---- Text segment

Adopting him and giving him his last name was truly an honor, and this helped mold him into the fine young man he would become. Goal-oriented and always wanting to fly, he entered aviation school, and from there, the sky was definitely not only the limit but where he wanted to be. The sound of planes and the engines roaring in the sky filled the air wherever he lived and stimulated his interest in becoming a pilot.

Imagine flying a P-51 or F-80. The excitement of your first time flying and taking that plane up must have been exhilarating. For 29 years, he relates to the reader that being in the Air Force was magical. The people he met, the experiences he encountered, and the reasons why he created Aviation Heritage Park are invaluable.

So many museums have artwork, pictures, and sculptures that recreate the history of many time periods. Aviation Heritage Park would be different. His love of his community and the people living there inspired him to create a facility that would honor real pilots, tell their real stories and share them with those in his community, schools, aviation students, tourists, and visitors.

I watched the Today Show last week and listened to Brigadier General Dan Cherry tell his story and the events surrounding his shooting down the MiG21 piloted by Hong My. I sat and listened to his description of the event, the thoughts that went through his mind before shooting down the plane, and I realized that his story, their story, needed to be told.

Trying to find a way to contact him I came upon the site for Aviation Heritage and was honored when the Brigadier General agreed to send me his book to review. This review is a special one, and I hope that I give it the honor and prestige it deserves as I continue my review of this outstanding book, My Enemy, My Friend.

Beginning his day with a brisk walk is something I love doing. Walking with his friends in Bowling Green Walking Group, finding their way to Mcdonald’s, and solving the world’s problems is really inspiring.

But, one trip and one walking tour would change many things for him and his friends, and one memory would be permanently ignited. Told by the staff of the National Museum in Dayton, Ohio, that one plane in a nearby field had a strong tie to his community, so how could they resist and not see it.

The plane would you believe was the F-4 Phantom that he flew in Vietnam? That was the day he shot down the MiG21. Imagine seeing that plane and reliving that moment at the same time. Finding the plane, hoping that the tail number read 66-7550 excited not only the author but his friends too. How could they leave without learning the truth and finding out if that plane was definitely his?

--------

Edit the book review from "The plane would" to "was definitely his?", putting "F-4 fighter jet" in place of "F-4 Phantom". The items after this text play no part in the work.

---- Data entries

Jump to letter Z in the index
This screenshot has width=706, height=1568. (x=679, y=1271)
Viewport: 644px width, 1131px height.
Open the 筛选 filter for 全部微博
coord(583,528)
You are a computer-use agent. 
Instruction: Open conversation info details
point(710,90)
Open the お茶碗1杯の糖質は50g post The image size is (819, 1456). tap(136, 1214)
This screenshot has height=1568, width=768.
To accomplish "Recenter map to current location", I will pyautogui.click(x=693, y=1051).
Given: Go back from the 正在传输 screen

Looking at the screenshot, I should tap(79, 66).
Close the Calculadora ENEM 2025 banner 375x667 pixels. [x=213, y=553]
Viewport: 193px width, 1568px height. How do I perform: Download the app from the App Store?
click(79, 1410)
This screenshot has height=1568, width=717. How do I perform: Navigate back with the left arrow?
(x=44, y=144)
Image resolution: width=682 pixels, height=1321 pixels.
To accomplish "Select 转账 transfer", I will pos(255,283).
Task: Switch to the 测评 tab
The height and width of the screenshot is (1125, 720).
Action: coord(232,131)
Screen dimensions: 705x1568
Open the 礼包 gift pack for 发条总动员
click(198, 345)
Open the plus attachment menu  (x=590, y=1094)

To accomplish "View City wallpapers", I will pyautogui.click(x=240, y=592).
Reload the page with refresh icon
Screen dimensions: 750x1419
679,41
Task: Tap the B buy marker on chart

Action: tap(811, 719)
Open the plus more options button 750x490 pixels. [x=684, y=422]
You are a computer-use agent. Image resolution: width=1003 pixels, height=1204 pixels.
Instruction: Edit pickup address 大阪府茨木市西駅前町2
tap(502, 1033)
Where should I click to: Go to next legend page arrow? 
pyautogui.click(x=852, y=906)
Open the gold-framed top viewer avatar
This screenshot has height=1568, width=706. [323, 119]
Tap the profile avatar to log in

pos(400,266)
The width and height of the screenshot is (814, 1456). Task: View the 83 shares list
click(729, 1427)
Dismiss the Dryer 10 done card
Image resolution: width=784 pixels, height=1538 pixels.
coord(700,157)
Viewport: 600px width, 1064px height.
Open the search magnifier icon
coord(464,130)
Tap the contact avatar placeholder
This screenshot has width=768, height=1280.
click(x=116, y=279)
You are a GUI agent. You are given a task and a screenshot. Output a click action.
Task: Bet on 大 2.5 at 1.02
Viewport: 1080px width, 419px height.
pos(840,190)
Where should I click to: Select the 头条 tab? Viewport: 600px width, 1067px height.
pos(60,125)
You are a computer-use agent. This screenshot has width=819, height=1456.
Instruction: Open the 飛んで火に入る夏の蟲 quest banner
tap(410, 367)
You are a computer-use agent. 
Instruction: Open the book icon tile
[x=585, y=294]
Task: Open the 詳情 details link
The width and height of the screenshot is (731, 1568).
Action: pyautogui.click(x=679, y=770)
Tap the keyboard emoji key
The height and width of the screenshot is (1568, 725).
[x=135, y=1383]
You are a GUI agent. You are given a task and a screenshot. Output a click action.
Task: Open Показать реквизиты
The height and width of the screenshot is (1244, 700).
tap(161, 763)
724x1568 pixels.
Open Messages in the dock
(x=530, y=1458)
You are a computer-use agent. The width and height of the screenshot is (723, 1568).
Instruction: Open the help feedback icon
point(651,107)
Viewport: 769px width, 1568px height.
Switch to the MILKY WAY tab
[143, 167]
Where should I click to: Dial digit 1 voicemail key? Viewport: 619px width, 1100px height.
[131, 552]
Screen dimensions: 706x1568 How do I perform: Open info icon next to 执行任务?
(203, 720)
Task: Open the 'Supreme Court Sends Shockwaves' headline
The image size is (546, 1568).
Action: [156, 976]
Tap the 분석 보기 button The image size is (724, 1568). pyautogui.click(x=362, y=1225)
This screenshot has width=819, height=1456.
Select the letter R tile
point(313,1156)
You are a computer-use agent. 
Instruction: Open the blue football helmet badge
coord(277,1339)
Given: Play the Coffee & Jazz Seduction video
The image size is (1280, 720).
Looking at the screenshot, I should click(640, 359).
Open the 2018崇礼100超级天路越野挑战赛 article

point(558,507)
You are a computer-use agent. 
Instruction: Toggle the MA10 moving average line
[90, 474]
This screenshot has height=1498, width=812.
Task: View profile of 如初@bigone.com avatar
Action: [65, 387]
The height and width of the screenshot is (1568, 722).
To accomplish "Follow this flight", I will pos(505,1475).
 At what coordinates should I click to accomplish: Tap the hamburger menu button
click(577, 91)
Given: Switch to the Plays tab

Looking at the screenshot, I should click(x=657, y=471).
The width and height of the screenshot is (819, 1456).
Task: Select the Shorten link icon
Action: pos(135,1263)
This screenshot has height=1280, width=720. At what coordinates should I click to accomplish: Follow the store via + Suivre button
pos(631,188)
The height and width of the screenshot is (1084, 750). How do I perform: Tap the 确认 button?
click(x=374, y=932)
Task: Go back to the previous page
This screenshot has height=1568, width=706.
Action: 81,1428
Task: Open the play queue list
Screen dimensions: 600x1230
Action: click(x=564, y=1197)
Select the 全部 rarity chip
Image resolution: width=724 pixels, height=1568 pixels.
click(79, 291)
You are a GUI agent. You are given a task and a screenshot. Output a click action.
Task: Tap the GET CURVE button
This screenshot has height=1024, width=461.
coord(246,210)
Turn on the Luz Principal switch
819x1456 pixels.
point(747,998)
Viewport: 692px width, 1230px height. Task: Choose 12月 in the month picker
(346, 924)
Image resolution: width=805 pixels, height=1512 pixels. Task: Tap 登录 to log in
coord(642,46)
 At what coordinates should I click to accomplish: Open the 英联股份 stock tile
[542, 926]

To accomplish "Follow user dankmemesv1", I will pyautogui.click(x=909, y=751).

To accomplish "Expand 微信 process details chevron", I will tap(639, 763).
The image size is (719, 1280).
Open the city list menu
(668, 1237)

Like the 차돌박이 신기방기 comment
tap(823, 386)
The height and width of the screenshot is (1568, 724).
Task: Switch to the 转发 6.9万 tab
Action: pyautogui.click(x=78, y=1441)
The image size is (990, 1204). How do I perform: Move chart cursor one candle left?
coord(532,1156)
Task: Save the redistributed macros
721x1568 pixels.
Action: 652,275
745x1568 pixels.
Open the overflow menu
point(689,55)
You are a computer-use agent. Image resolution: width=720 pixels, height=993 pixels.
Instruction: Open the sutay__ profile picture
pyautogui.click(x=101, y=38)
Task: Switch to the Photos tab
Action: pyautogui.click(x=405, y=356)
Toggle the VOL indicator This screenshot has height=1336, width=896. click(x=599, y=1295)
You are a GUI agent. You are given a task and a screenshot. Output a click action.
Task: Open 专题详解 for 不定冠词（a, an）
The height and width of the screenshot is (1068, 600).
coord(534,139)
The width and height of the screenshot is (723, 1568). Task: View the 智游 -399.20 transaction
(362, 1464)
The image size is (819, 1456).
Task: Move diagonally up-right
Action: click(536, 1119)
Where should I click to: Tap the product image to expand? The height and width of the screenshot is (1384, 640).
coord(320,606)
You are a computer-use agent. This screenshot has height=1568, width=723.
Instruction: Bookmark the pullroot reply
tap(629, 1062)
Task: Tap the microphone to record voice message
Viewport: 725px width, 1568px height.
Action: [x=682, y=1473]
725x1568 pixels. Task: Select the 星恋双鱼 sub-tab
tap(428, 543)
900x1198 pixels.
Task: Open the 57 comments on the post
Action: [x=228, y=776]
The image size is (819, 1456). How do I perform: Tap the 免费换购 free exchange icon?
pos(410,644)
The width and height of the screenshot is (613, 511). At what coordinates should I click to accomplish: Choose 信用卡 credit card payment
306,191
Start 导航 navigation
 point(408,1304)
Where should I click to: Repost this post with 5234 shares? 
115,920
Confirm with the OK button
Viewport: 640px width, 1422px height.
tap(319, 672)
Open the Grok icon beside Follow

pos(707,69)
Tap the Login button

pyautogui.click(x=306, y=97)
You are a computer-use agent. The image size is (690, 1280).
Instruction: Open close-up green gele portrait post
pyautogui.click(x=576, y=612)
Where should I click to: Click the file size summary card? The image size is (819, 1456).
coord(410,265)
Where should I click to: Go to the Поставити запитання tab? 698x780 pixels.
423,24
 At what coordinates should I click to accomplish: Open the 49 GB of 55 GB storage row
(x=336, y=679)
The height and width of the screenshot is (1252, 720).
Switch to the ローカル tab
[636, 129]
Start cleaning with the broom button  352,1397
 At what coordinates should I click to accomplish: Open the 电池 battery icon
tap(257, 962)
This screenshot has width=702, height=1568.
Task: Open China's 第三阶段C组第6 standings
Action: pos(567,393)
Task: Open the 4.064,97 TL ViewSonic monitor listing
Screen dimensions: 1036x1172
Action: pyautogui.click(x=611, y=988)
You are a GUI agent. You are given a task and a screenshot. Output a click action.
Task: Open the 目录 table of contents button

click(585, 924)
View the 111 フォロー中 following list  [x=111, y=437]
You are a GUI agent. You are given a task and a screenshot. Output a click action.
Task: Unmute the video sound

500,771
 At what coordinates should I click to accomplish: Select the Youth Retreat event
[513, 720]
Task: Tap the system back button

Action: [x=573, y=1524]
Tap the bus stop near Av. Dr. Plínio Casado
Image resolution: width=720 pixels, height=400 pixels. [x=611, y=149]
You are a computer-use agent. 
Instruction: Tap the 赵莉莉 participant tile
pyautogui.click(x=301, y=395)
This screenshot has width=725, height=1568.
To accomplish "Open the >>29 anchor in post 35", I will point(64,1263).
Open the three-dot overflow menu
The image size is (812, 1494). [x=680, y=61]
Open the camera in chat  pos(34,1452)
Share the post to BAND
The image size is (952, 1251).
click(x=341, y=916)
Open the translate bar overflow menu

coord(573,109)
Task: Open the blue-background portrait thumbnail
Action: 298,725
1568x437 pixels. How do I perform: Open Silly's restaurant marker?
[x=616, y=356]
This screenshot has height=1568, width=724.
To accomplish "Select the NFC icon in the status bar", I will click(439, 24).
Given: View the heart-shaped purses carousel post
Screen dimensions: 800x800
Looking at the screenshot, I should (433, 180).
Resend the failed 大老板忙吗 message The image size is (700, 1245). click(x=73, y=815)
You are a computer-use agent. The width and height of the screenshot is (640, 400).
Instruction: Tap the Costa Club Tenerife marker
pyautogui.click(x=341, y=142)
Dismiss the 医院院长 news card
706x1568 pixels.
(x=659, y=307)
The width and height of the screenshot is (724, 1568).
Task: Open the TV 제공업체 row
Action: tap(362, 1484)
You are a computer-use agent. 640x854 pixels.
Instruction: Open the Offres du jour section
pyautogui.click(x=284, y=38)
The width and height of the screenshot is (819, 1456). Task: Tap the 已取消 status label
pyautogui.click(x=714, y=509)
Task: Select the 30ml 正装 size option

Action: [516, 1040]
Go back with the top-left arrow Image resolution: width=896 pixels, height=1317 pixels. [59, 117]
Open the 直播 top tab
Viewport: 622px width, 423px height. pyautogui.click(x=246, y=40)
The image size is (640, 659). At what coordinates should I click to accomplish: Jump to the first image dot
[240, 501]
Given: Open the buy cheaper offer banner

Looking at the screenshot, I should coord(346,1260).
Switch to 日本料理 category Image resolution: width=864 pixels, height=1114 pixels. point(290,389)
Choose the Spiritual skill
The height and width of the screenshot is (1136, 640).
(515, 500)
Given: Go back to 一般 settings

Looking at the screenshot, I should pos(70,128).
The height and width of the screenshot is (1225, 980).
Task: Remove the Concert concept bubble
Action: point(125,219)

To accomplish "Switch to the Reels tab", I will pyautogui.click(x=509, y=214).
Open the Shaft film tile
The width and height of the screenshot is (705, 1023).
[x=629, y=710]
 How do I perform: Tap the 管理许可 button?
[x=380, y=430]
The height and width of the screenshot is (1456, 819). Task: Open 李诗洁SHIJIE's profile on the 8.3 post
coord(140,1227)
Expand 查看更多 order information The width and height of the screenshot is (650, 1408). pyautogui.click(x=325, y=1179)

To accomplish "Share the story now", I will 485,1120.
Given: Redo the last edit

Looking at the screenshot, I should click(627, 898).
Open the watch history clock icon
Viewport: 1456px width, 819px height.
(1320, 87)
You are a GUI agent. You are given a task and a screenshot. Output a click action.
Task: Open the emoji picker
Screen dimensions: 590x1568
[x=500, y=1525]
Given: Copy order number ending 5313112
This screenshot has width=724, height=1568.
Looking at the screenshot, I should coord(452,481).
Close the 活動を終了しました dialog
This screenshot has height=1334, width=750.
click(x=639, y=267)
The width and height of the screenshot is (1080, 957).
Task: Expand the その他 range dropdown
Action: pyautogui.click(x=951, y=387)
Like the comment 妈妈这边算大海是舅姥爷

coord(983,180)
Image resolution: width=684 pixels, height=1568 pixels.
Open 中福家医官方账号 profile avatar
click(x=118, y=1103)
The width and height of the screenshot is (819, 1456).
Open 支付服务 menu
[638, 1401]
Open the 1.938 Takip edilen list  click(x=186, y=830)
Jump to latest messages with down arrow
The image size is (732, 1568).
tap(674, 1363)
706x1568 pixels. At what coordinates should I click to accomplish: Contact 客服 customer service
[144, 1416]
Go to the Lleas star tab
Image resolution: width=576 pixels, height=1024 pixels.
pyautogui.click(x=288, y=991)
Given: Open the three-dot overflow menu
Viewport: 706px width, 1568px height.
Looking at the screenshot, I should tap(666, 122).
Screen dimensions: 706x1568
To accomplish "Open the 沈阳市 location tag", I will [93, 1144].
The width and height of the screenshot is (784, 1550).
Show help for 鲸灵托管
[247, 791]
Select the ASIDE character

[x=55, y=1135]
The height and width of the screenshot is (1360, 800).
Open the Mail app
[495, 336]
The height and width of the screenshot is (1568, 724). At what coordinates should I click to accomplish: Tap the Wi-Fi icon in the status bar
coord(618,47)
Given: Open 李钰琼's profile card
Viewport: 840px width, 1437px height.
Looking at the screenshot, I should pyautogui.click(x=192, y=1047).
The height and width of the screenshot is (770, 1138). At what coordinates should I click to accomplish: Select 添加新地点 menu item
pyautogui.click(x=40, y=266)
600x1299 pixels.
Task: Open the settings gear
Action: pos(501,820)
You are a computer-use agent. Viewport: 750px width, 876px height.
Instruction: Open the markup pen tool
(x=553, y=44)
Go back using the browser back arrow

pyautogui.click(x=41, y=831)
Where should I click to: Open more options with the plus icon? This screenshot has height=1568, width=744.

--------

**Final result**.
The plane would you believe was the F-4 fighter jet that he flew in Vietnam? That was the day he shot down the MiG21. Imagine seeing that plane and reliving that moment at the same time. Finding the plane, hoping that the tail number read 66-7550 excited not only the author but his friends too. How could they leave without learning the truth and finding out if that plane was definitely his?